What to work on -
Please put the lines below into a numbered list, skipping any blank lines and leaving out the pictures.
*** Data rows
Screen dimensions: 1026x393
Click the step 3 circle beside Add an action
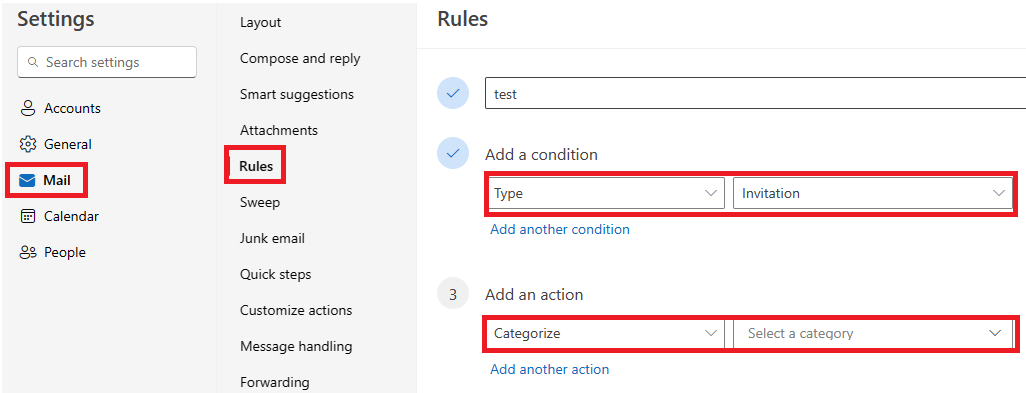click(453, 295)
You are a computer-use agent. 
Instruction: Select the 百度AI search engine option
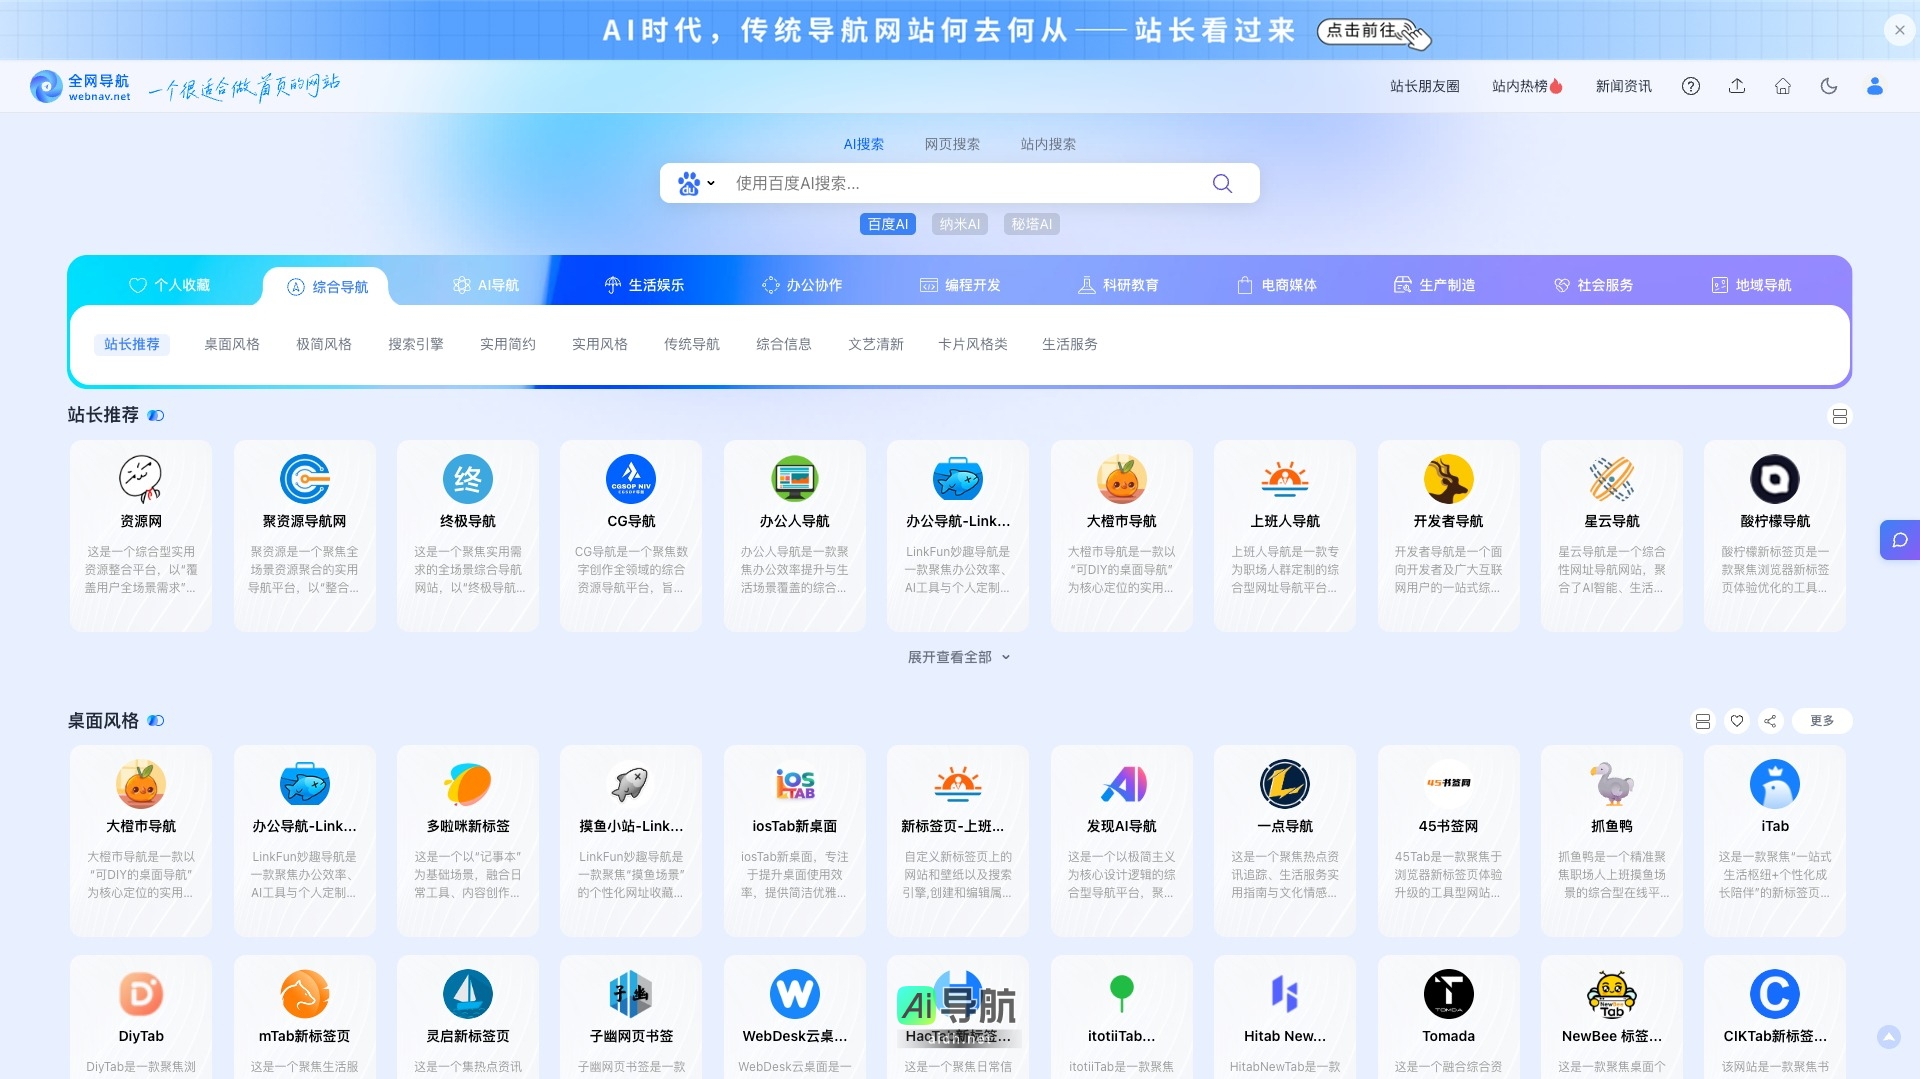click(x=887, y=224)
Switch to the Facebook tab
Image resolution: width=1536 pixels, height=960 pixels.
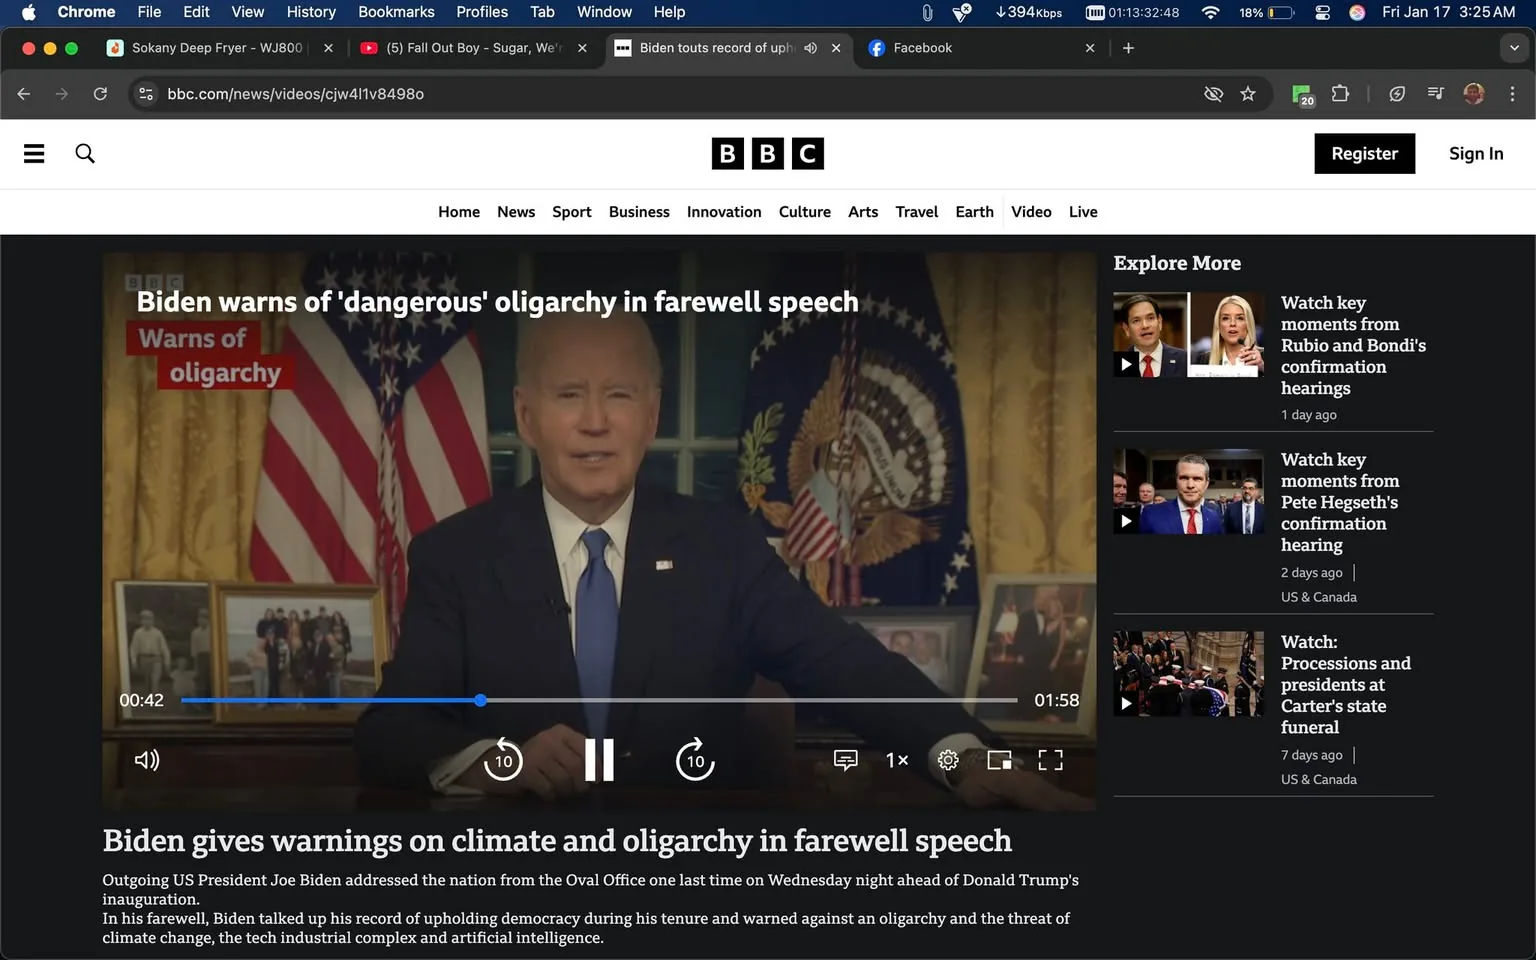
******
Result of the exercise -
1. Screen dimensions: 1026x393
2. Click the step 3 circle beside Add an action
3. click(453, 295)
4. You are a computer-use agent. 
5. Instruction: Select the 百度AI search engine option
6. click(x=887, y=224)
7. Switch to the Facebook tab
8. Image resolution: width=1536 pixels, height=960 pixels.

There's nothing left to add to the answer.